Friday, January 11, 2008

I know it's been a while since I posted... but, I have been taking care of a lot of business regarding my health and the like.

Anyway, I was just watching a movie I love "Eddie and the Cruisers II" and in this one scene Michael Pare and his girlfriend are traveling between gigs and are stopped with the band at some snowbound rolling river play area... and it reminded me of this really cool experience in my life when I lived in Reno, NV.

I was living with my girlfriend Honey, who later was to become the mother of my daughter Rachael Jayne. I had gifted Honey during one Christmas with an absolutely beautiful healthy six-month-old St. Bernard Puppy who was delivered to the house with a huge red bow around it's neck on Christmas morning. Honey was, as you can imagine ecstatic, especially because she, at another time in her life - had owned two Saints... and had told me many many stories about them.

One fine cold February morning, a couple of months later - I took Christopher, then eight months old, X-Country skiing with me out in a very flat area near the Truckee River tributary
near some cabins that a friend owned to see how the dog handled himself in the snow and to see how his nose was when I hid from him... you know the old St. Bernard Finding people in the snow stuff. Turns out that there was nothing I could do to ditch this dog. What an animal!

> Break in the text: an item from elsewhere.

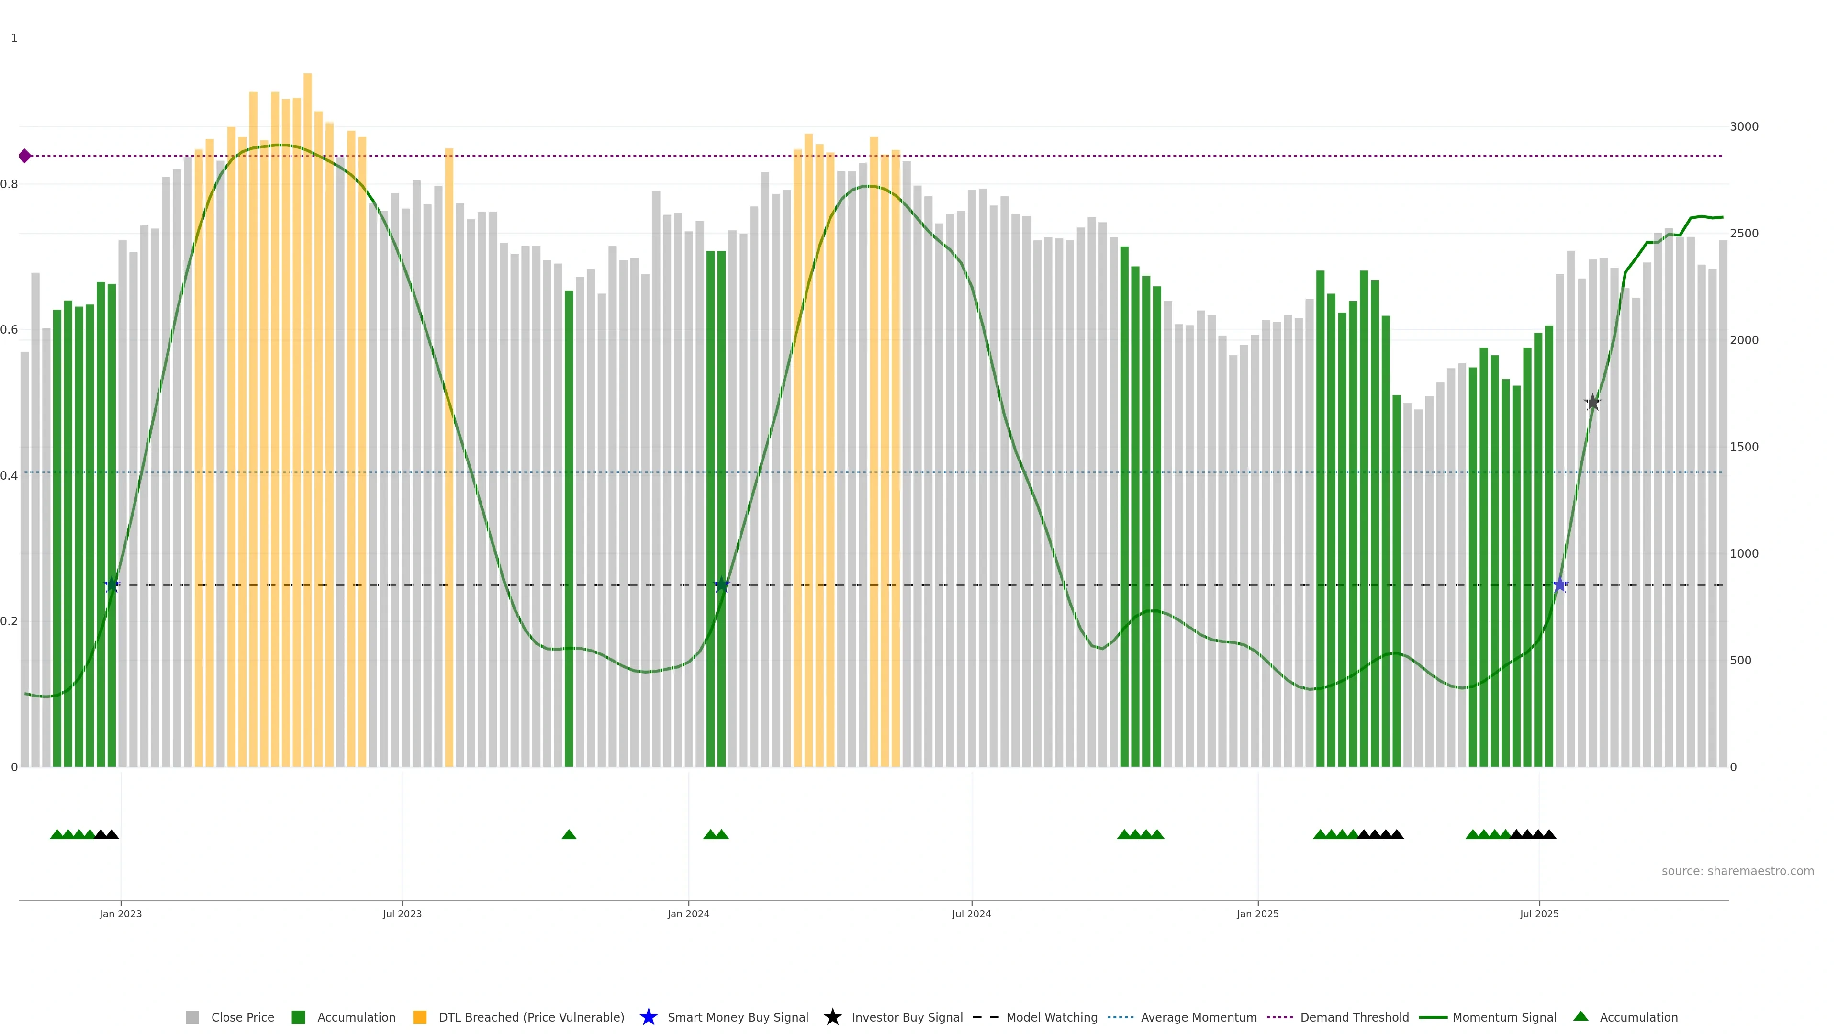Click the Jan 2025 x-axis label
Viewport: 1838px width, 1034px height.
(1257, 913)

I took him over to what was called the "Little Truckee" river, which was the tributary I was mentioning above - to see if there was a safe area for the dog to drink. Turns out that the tributary was flowing way too fast - and was about three (3) feet deep right at the edge with no safe place to wade in.

So what does Christopher do? He steps right in this little river, goes head over heels and begins to get carried downriver really fast. So, should I jump in immediately? Like right NOW!? I'm screaming & calling and whistling and running (following down stream) as loud as I can, when suddenly he comes to a stop in the middle of the river, laying on a sandbar or something, facing upstream (my way).

He looks at me and cocks his huge-little eight-month old puppy head as if to ask, "why are you shouting"? And then, (I swear to God) he dips his head and casually begins to lap at the water... drinking his fill of this freezing river water! I doubled over laughing! When he was through, I called him - and he, without a struggle swam upstream towards me, met me right where I was standing, I reached down and grabbed him by his fur on the scruff of his neck and helped him out, stood back, he shook off, and that was that.

We Wrestled in the snowand and laughed for about five minutes. I then went to him and examined his fur. Pulled it apart down to his skin and there was at least a half-inch of his fur that wasn't even wet, let-alone his skin.

Sure loved that dog. Ask me sometime about some other Christopher stories. I've got some beauties.